Orzo Salad with Broccoli Pesto, White Beans, Artichokes & Seared Salmon

Ingredients

  • 1 cup orzo pasta

  • 1 cup broccoli florets (blanch 1–2 min)

  • ¼ cup basil or parsley

  • ¼ cup grated parmesan

  • 2 Tbsp toasted nuts (pine nuts or almonds)

  • ¼ cup olive oil

  • 1 can white beans (15 oz), rinsed

  • 1 cup artichoke hearts, chopped

  • 1 lb salmon, cut in 4 pieces, salt & pepper

  • Lemon wedges

Directions

  1. Cook orzo, drain, cool slightly.

  2. Blend broccoli, basil, parmesan, nuts, olive oil, salt to make pesto.

  3. Toss orzo with pesto, beans, artichokes.

  4. Season salmon; sear in olive oil 3–4 min/side until 125–130 °F (med).

  5. Serve salmon over salad with lemon.




Shopping List


🥕 Produce

  • Bell peppers – 4 (or 2 peppers + 2 zucchini if mixing for stuffed veg)

  • Zucchini – 2 (if using instead of peppers)

  • Onion – 2 ½ cups diced (≈2 medium)

  • Tomatoes – 1 cup diced

  • Spinach – 1 cup chopped

  • Garlic – 9 cloves

  • Lemon – 2 + extra wedges

  • Fresh dill – small bunch (tzatziki)

  • Cucumber – 1 ½ (½ for tzatziki, 1 for satay salad)

  • Shredded carrot – 2 cups

  • Shelled edamame – 1 cup

  • Romaine or cabbage – 3 cups chopped

  • Carrot – 1 (bolognese)

  • Celery – 1 stalk

  • Mushrooms – 8 oz sliced

  • Spaghetti squash – 1 medium

  • Plantains – 2 ripe

  • Collard greens – 1 bunch, shredded

  • Sweet potatoes – 2 large (purée)

  • Kale – 4 cups chopped (salad)

  • Broccoli florets – 1 cup (pesto)

  • Basil or parsley – ¼ cup (pesto)

  • Lime – 2 (satay + jerk rice)



🍗 Meat & Fish

  • Chicken breast (satay) – 1 ½ lb

  • Chicken thighs or breasts (jerk bowls) – 1 ½ lb

  • Lean ground beef – 1 lb

  • Duck legs confit – 4

  • Salmon fillet – 1 lb



🥫 Canned / Dry Goods

  • Lentils (cooked or canned) – 1 cup

  • Millet (or quinoa) – 1 cup cooked

  • Feta – ½ cup (optional, stuffed peppers)
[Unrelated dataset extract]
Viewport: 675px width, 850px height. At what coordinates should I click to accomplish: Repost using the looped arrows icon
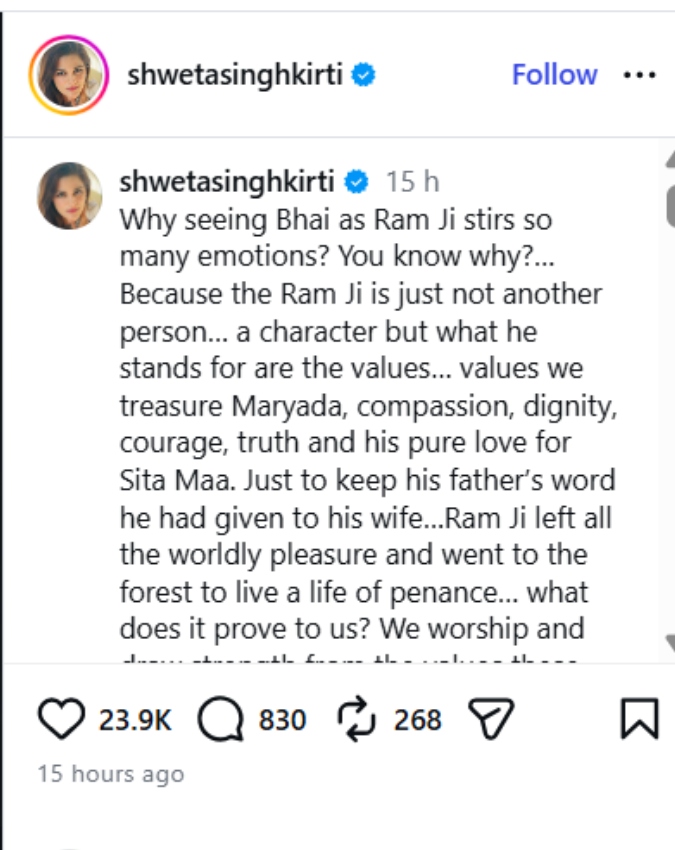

  • Peanut butter – 7 Tbsp (satay + dressing)

  • Coconut milk – 1 cup (collards) + 2 Tbsp (satay marinade)

  • Soy sauce or tamari – 5 Tbsp total

  • Brown sugar or honey – 3 Tbsp

  • Crushed tomatoes (28 oz can)

  • Red wine – ½ cup (optional bolognese)

  • Italian seasoning – 2 tsp

  • Black beans (15 oz can) – 1

  • Long-grain rice – 1 cup

  • White beans (15 oz can) – 1

  • Artichoke hearts – 1 cup, chopped

  • Olive oil, sesame oil, butter (pantry staples)



🧀 Dairy, Nuts & Seeds

  • Plain Greek yogurt – ½ cup

  • Parmesan cheese – ¼ cup grated + ¼ cup shaved

  • Pine nuts (or almonds for pesto) – 4 Tbsp

  • Toasted pine nuts (salad) – 2 Tbsp

  • Butter – 1 Tbsp (purée)



🌶️ Spices & Condiments

  • Oregano – ½ tsp

  • Ground cumin – 1 ½ tsp (peppers + rice)

  • Jerk seasoning – 2 Tbsp

  • Italian seasoning – 2 tsp

  • Salt & black pepper (to taste)

  • Sesame oil – 1 tsp (dressing)



✅ Tips

  • Check pantry for olive oil, vinegar, honey, spices, and salt/pepper before shopping.

  • For convenience, buy duck confit pre-cooked; it just needs crisping in the oven or skillet.